(DATASET RECORDS begins)

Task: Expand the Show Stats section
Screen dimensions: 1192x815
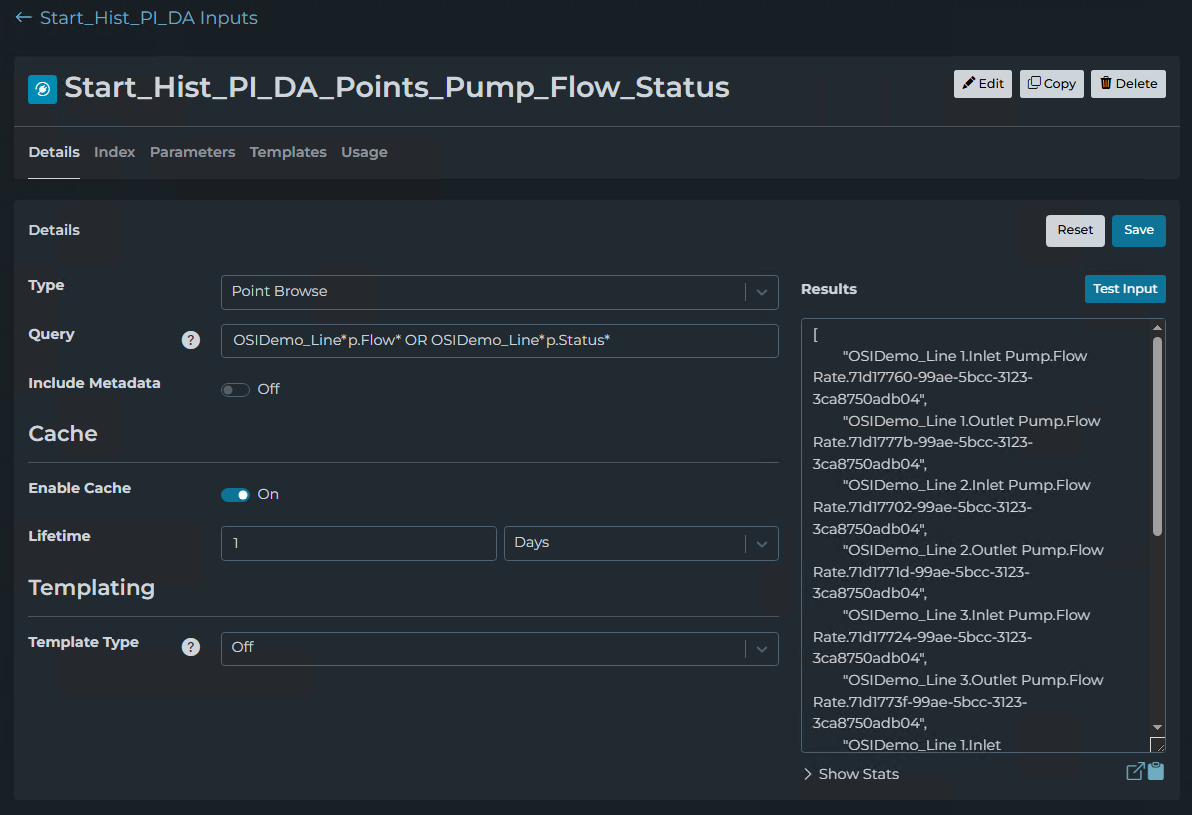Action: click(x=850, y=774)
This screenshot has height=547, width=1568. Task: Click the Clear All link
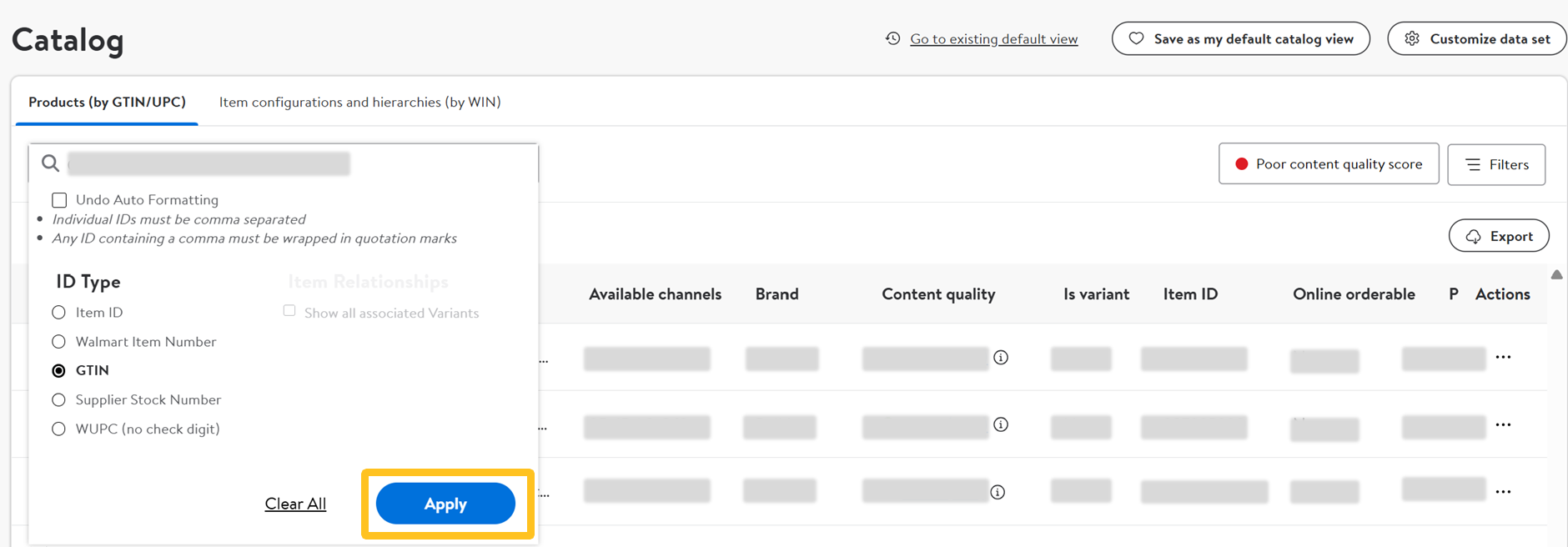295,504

(DATASET RECORDS ends)

Set the lines down exactly as they stand, from the one containing "This screenshot has" through the end of the listing, omitting every picture.

» **ANSWER FOR THE TASK**
This screenshot has height=547, width=1568. Task: Click the Clear All link
295,504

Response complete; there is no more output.